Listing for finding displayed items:
* BEGIN *

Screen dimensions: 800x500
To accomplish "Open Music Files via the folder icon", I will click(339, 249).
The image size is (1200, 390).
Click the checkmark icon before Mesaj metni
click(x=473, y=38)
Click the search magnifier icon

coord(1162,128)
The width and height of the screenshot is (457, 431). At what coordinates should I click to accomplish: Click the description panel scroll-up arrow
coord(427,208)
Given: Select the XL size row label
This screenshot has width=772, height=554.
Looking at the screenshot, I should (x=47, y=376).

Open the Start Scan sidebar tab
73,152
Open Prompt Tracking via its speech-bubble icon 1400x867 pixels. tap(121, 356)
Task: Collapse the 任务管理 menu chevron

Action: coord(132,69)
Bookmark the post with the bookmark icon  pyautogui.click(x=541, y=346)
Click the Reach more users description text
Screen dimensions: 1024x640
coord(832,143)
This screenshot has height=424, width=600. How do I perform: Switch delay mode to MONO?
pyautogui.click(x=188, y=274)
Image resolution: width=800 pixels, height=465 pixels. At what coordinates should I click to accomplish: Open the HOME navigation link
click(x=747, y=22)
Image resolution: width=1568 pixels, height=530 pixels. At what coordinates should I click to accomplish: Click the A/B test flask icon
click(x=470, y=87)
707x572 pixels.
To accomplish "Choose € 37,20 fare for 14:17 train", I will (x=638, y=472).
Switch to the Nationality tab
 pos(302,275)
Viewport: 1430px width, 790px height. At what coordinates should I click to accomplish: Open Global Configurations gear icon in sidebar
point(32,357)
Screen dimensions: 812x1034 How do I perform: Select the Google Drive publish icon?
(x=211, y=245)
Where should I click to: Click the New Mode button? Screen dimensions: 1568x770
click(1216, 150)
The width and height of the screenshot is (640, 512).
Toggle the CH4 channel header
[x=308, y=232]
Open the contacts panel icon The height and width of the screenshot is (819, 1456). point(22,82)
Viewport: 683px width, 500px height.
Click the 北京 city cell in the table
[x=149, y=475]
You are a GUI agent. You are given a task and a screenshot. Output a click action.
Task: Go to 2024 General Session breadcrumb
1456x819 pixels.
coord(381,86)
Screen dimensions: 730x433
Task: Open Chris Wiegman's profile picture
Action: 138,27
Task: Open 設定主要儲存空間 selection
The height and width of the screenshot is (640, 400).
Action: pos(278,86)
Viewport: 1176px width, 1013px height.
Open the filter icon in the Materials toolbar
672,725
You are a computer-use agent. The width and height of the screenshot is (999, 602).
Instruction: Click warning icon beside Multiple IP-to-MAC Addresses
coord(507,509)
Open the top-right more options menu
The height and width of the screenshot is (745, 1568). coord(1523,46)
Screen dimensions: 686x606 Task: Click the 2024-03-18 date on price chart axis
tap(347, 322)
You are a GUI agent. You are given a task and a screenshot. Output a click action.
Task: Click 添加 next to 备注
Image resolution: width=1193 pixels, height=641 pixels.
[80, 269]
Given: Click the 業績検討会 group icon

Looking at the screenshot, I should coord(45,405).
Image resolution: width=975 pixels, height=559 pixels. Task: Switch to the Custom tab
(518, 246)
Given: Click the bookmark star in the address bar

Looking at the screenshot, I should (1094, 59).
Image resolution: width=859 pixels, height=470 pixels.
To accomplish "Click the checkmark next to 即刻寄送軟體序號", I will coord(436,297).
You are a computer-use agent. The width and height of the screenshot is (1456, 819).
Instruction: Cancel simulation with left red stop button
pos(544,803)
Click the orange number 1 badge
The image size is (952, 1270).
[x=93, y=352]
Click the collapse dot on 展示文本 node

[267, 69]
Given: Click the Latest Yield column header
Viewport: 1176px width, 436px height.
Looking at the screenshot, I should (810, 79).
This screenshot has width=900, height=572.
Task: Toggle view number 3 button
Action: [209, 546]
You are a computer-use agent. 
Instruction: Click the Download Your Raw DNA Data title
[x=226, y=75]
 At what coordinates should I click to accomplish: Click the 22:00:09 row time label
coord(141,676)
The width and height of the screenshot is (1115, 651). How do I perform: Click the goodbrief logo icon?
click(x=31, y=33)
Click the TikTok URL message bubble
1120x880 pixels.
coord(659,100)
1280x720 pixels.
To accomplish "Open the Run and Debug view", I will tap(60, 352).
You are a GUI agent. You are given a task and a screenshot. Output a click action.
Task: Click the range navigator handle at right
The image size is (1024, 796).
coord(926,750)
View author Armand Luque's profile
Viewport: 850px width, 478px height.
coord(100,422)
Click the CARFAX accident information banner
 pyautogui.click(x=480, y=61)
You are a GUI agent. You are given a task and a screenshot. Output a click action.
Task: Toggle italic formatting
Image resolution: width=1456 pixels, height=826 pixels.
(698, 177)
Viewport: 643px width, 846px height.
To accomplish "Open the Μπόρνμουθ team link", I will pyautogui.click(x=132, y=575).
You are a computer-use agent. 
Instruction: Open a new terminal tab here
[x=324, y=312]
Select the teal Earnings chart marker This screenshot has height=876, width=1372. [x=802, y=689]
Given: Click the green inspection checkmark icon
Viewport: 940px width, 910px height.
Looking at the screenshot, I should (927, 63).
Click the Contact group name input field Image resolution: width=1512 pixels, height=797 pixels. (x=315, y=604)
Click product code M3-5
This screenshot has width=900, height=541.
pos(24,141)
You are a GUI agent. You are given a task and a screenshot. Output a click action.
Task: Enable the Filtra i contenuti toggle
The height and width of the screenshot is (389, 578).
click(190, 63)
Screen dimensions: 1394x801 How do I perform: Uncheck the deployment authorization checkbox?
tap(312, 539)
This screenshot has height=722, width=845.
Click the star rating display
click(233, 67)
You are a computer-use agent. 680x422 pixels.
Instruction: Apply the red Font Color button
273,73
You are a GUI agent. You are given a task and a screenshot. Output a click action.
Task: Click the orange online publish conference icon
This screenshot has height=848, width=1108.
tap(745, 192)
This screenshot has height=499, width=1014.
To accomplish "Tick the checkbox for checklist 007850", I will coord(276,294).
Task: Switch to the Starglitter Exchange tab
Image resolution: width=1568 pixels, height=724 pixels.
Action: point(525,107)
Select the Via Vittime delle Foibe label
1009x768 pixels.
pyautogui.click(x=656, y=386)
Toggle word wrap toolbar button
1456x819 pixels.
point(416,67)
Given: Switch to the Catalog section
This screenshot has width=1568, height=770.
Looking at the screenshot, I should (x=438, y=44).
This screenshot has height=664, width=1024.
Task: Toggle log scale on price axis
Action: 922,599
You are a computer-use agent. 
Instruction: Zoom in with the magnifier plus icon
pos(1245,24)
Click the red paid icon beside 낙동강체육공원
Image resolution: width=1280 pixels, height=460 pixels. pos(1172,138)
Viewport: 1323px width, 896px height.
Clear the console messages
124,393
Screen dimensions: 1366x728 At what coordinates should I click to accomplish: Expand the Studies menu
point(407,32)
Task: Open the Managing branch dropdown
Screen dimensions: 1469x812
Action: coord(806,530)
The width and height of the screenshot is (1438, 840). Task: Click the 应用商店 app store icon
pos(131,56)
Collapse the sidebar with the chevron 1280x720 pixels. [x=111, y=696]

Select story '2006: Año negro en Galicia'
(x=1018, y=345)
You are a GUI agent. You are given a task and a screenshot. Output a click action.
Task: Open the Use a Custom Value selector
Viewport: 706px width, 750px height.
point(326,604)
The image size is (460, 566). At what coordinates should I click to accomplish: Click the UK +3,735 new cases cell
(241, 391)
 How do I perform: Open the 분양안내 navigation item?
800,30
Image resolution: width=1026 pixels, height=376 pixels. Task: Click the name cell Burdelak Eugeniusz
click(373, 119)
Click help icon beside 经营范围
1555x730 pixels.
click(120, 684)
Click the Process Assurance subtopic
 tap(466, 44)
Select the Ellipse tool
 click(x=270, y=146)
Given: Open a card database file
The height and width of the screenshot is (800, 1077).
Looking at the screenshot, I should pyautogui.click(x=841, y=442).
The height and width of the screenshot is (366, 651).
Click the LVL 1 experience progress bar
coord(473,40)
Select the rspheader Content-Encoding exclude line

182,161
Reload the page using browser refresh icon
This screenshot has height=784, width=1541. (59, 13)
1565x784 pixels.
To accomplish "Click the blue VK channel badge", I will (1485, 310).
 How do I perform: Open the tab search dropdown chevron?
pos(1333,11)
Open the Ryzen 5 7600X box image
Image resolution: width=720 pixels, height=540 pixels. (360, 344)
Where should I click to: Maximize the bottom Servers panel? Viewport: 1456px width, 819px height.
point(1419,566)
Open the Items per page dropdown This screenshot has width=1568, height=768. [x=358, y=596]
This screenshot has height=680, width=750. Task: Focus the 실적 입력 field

* END *

Your objective:
Update the listing from the line that has "Open the Items" through its final line, putting "menu" in place of "dropdown" and leaving everything else as it is.

Solution for this problem:
Open the Items per page menu This screenshot has width=1568, height=768. [x=358, y=596]
This screenshot has height=680, width=750. Task: Focus the 실적 입력 field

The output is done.